Pull out every line of the entries below that contains the string "arrow", treating uppercase and lowercase as different.

#####

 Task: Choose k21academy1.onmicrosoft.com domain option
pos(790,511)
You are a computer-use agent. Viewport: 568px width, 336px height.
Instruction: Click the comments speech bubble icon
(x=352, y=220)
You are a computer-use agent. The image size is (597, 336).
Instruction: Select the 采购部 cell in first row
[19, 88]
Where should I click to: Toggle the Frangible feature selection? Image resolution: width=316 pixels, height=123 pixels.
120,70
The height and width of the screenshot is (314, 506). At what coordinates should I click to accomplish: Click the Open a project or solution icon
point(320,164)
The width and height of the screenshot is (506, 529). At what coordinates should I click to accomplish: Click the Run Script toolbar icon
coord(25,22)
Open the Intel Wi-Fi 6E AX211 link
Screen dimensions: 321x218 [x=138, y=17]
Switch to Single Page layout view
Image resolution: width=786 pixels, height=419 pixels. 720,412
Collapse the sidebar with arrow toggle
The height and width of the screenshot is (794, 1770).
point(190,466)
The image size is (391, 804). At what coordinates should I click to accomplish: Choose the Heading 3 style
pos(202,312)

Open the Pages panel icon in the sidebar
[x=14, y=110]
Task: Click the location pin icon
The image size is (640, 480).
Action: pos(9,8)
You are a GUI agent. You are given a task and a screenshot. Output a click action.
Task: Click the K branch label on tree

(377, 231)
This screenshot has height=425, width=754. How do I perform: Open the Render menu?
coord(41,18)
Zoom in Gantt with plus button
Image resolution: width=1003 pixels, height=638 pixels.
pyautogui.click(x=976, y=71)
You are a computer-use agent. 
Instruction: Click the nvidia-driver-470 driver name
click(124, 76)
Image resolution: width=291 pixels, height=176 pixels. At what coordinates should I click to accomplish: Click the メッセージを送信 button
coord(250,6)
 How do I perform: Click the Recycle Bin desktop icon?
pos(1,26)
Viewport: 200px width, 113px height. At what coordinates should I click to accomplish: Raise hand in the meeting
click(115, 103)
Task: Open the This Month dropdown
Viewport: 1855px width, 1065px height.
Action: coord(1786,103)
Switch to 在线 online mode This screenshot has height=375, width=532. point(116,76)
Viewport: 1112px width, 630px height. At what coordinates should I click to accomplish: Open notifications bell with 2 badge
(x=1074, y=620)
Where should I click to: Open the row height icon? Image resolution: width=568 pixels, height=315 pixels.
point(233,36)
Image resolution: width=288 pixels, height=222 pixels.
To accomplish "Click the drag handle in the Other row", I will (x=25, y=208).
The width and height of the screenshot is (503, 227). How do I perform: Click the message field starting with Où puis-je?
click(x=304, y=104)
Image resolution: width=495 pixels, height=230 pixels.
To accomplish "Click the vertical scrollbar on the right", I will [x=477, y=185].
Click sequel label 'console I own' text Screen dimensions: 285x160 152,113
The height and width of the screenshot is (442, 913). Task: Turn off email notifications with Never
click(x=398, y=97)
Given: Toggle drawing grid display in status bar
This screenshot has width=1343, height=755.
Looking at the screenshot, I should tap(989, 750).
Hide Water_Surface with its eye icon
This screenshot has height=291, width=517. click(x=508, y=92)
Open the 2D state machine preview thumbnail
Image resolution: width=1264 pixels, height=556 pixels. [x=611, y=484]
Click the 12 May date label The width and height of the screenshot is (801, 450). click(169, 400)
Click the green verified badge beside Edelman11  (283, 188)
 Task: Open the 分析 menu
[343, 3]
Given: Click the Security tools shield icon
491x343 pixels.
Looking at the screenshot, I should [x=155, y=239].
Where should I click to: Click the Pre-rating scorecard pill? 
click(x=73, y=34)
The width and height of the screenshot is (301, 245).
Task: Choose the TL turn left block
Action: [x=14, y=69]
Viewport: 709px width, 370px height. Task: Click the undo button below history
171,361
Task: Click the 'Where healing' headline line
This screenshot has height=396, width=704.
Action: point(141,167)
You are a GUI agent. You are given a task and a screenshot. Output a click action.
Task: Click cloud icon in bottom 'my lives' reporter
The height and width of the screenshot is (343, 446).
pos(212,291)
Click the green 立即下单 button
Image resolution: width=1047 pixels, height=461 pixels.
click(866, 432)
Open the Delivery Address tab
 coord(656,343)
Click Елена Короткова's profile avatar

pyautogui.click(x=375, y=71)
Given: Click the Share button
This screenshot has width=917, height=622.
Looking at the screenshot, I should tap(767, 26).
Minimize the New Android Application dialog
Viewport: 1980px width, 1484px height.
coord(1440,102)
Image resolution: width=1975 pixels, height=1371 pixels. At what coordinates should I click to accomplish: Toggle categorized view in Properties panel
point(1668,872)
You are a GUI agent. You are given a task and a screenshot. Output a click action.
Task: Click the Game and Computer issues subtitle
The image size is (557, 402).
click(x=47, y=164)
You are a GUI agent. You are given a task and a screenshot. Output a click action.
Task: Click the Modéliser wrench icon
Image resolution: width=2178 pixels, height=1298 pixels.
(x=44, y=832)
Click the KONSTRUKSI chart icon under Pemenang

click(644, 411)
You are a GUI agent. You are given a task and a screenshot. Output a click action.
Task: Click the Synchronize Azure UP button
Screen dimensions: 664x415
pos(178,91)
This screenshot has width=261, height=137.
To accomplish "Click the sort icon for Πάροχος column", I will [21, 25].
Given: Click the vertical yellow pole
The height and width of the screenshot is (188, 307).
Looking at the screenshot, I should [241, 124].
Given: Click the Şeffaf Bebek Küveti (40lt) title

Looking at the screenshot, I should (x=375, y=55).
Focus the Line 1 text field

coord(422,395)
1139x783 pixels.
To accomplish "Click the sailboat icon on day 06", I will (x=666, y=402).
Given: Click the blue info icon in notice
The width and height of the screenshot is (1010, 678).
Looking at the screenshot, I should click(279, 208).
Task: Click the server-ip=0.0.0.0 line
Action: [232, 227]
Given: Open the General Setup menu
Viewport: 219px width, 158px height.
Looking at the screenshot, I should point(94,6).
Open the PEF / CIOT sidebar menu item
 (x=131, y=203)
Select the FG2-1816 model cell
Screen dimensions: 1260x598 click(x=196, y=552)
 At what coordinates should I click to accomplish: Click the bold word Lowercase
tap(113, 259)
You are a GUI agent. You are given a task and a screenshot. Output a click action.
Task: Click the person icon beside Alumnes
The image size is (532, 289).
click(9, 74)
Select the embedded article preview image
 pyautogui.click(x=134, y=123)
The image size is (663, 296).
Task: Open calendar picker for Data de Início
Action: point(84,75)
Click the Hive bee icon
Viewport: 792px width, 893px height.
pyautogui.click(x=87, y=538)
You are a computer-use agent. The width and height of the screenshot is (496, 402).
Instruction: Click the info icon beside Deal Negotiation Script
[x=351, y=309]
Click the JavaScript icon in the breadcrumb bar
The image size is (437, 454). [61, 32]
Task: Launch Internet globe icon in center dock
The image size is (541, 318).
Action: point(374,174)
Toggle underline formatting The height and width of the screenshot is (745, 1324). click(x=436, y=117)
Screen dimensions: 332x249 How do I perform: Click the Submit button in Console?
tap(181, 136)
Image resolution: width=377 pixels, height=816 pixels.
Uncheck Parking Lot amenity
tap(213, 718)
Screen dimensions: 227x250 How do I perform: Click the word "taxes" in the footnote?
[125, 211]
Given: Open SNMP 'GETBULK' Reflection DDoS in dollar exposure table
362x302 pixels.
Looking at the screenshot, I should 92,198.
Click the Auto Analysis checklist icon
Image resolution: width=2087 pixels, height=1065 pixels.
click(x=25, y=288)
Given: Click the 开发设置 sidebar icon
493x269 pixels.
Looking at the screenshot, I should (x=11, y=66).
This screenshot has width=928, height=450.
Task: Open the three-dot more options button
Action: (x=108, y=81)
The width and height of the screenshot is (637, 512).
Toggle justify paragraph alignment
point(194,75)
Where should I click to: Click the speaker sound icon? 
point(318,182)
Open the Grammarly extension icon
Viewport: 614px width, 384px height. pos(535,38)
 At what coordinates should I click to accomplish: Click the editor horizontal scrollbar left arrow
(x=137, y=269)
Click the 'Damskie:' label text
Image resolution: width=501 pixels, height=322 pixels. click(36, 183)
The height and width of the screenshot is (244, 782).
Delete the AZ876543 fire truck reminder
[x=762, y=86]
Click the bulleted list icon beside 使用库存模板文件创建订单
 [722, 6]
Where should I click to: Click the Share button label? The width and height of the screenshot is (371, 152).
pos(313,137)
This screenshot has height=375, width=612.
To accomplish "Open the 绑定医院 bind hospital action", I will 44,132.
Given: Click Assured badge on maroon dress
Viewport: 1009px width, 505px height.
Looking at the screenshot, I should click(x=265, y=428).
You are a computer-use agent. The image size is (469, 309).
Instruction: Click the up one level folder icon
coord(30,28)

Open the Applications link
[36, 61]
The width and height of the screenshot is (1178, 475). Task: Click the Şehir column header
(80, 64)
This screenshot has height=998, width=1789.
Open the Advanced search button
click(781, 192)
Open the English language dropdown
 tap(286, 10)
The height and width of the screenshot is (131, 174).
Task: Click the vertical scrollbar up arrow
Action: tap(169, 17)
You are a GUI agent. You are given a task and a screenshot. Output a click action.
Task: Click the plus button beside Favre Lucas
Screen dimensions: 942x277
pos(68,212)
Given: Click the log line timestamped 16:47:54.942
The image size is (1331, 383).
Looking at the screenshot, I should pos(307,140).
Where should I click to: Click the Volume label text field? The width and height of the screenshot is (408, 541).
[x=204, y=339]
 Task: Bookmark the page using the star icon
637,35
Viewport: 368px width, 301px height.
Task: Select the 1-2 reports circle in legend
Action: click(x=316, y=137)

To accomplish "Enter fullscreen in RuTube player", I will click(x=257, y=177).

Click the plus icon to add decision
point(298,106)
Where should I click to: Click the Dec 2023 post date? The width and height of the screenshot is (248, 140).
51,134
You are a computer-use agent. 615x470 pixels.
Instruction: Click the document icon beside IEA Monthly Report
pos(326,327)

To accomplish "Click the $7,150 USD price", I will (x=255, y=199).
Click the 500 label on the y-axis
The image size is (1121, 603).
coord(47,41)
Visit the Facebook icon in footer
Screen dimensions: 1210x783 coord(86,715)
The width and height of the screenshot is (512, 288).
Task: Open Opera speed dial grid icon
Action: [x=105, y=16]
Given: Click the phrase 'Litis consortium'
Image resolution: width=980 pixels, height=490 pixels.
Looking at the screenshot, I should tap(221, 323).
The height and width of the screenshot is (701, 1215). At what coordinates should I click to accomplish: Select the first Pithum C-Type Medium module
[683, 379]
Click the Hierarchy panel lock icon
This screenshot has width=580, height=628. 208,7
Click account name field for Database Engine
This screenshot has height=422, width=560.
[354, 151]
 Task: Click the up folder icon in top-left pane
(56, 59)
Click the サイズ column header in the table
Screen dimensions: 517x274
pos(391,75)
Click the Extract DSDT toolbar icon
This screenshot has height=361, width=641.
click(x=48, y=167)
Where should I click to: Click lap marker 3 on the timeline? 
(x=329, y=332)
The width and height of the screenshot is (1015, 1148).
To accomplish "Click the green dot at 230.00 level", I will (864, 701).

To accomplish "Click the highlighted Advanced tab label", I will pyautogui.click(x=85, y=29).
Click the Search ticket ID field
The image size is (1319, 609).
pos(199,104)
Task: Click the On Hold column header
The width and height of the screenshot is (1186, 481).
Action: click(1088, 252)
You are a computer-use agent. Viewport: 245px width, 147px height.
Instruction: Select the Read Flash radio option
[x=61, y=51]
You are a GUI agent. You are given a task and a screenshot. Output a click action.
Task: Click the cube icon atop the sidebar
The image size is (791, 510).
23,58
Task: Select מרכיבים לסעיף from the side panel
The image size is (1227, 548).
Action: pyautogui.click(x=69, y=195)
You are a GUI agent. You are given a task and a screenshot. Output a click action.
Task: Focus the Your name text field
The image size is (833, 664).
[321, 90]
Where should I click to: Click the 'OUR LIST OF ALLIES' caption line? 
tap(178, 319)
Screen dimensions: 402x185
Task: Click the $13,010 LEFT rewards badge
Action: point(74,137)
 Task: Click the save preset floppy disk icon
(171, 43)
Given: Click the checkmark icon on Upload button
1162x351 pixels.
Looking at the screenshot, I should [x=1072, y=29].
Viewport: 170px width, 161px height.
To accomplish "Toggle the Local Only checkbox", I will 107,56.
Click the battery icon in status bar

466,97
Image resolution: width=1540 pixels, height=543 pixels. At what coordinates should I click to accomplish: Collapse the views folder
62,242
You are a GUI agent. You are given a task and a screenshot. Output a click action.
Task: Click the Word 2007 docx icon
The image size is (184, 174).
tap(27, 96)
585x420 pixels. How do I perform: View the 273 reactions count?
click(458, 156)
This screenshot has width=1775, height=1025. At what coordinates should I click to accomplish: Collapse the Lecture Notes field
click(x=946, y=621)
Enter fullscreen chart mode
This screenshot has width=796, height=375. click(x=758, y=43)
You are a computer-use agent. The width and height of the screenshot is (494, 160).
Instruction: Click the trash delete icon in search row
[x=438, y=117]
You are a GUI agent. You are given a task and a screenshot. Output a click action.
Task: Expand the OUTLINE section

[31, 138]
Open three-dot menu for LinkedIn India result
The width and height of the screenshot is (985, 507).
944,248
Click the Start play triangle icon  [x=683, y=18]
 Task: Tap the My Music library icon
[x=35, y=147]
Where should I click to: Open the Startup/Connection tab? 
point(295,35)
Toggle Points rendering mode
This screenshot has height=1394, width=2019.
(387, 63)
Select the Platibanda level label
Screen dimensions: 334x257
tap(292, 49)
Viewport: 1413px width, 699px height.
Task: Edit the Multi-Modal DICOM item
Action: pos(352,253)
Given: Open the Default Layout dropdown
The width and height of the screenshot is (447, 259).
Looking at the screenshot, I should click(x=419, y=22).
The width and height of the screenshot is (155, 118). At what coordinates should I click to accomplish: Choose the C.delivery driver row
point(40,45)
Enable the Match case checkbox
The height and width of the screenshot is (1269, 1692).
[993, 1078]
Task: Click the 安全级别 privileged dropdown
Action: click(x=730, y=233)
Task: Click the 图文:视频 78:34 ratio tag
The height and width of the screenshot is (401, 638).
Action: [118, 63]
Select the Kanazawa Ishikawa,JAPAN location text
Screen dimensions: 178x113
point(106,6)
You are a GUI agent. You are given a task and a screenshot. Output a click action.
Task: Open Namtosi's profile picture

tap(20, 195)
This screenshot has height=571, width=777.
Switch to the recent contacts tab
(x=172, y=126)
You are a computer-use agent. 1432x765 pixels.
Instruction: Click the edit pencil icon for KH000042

#####

* Output of the task
Collapse the sidebar with arrow toggle
 At what coordinates should I click to accomplish: Click the editor horizontal scrollbar left arrow
Task: Click the vertical scrollbar up arrow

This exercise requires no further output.